O ex-governador Silval Barbosa (PMDB) inicia nesta segunda-feira (17) uma série de depoimentos onde deve confessar crimes executados durante sua gestão a frente do Palácio Paiaguás. Além dele, o ex-chefe de gabinete, Sílvio Correa, também prestará depoimentos para confirmar as acusações imputadas pelo Ministério Público.

O depoimento desta segunda-feira é referente a 2ª fase da “Operação Sodoma”, que apura cobrança de propina de empresas que firmaram contratos com o Governo do Estado. A principal delas, a Consignum, pagava cerca de R$ 500 mil por mês, sendo que o governador já admitiu em depoimento na Delegacia Fazendária ficar com cerca de R$ 350 mil.

No dia 19, o ex-governador vai depor na ação penal referente a “Operação Seven”, onde cerca de R$ 7 milhões foram desviados na desapropriação de uma área na região do Lago de Manso. Além da cobrança de propina, o Gaeco (Grupo de Atuação Especial Contra o Crime Organizado) acusa que a área já pertencia ao Estado.

No dia 20, o Silval vai prestar depoimento no dia 20 de julho, na ação penal relativa à quarta fase da Operação Sodoma da Polícia Civil.
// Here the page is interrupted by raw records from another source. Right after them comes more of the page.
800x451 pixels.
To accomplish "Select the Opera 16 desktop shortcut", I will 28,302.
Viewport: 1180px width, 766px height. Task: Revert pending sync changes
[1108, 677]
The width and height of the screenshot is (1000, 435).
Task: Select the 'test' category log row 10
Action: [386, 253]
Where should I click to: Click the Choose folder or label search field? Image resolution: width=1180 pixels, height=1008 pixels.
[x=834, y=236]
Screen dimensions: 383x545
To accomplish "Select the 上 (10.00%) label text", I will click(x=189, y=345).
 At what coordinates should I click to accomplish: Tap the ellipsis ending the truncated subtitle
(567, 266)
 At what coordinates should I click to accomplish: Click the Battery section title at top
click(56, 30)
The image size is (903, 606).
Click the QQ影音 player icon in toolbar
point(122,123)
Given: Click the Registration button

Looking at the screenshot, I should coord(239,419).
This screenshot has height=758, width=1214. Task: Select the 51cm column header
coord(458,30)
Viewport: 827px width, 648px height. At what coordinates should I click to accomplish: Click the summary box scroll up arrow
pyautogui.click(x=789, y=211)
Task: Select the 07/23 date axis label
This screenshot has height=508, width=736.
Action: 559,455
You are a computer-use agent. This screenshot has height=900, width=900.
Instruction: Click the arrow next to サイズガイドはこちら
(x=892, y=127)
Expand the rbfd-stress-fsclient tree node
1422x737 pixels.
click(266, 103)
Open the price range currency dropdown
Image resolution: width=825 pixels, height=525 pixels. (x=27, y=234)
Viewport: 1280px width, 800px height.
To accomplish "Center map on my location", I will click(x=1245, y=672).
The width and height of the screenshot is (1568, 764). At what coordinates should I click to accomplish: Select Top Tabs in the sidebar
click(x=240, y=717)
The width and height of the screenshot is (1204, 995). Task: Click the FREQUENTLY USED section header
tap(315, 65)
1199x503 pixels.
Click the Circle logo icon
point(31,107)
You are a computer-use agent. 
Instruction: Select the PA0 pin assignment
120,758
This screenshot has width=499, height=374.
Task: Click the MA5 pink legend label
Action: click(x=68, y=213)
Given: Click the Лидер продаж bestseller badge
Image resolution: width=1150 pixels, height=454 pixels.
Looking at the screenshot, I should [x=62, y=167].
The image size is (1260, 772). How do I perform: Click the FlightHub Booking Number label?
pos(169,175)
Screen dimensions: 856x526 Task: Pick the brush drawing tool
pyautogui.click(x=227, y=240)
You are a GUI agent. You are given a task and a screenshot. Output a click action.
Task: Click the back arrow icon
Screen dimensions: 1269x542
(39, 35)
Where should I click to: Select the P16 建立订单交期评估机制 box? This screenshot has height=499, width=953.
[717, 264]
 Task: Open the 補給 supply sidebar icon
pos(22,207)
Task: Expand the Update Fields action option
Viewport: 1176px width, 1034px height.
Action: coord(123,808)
Anteriormente, o depoimento estava programado para o dia 5 de julho, mas foi alterado em decorrência da internação médica do ex-presidente da Metamat (Companhia Mato-grossense de Mineração) Justino Paes de Barros, um dos réus colaboradores da ação penal.

O último depoimento será no dia 24, em ação derivada da 1ª fase da “Operação Sodoma”. Nesta fase, Silval é acusado de cobrar propina do empresário João Batista Rosa para conceder incentivo fiscal ao Grupoi Tractor Parts. Esta ação gerou a 1ª fase da “Operação Sodoma” e os desdobramentos das investigações de corrupção no Estado.

Silval foi preso em setembro de 2015 e passou a cumprir prisão domiciliar em junho deste ano após decidir confessar as acusações do Ministério Público. Ele já se comprometeu a devolver mais de R$ 48 milhões entre bens, como fazendas, imóveis urbanos e um avião.